How quickly we forget. The last time that science was afforded the opportunity to unlock any secrets, we came very close to blowing ourselves up. What have we learned from that lesson? Has science become more moral? Do scientists show any greater sense of responsibility or any deeper understanding of the world? There is a burden of proof here, and it does not lie with the potential victims of continued scientific stupidity.

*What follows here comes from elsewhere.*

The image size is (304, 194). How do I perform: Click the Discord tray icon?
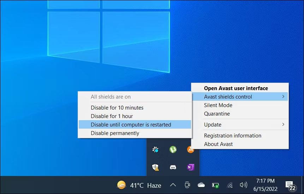173,167
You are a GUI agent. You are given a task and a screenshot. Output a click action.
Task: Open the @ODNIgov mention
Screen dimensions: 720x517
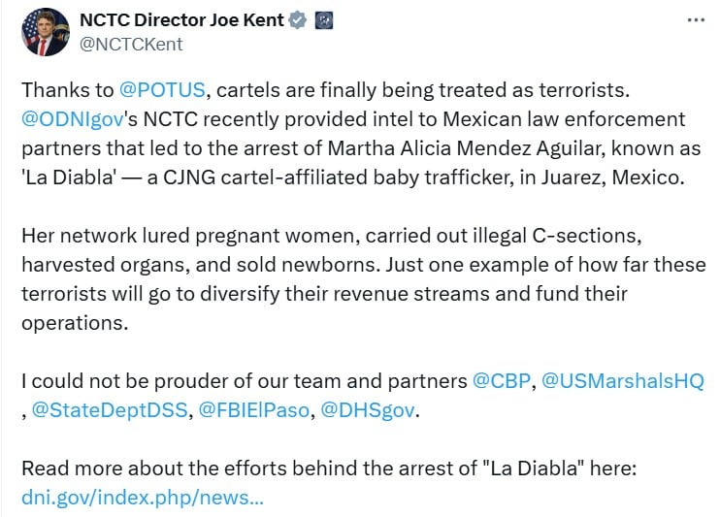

In their own defense, some scientists will try to claim that there are no secrets of the mind, indeed that there is no mind, so there is nothing to get worried about. All that these scientists see is an accidentally evolved, epiphenominal complexification of matter into brains. We are merely meat machines, harboring egomaniacal delusions of spiritual transcendence. Are these the people we want to be performing global brain surgery, in the sense of a government sponsored Human Mind Project? Which of these scientists or their sponsors harbor ambitions of global mind control? If there is no God, then they will surely try to create that job for themselves.
On the other hand, suppose there is a mystery of the mind. What then? Then science has been dead wrong about the nature and source of reality. Then they should start doing their homework. Before applying for government grants to unlock those secrets they had better start rethinking the past three centuries of the existence of science. For starters consider how and why Descartes tried to split all of reality into an absolute physical reality and a separate and absolute mental reality. What agenda was being played out in that breathtaking excursion into irrationality? That 'sacrificial rite' became the foundation of scientific modernism. How strange!
Let us hereby declare a moratorium on government mind research. Let us first, instead, stop to think about what we are doing. We might even go so far as to consult with the people who would be the ultimate sponsors of any such research.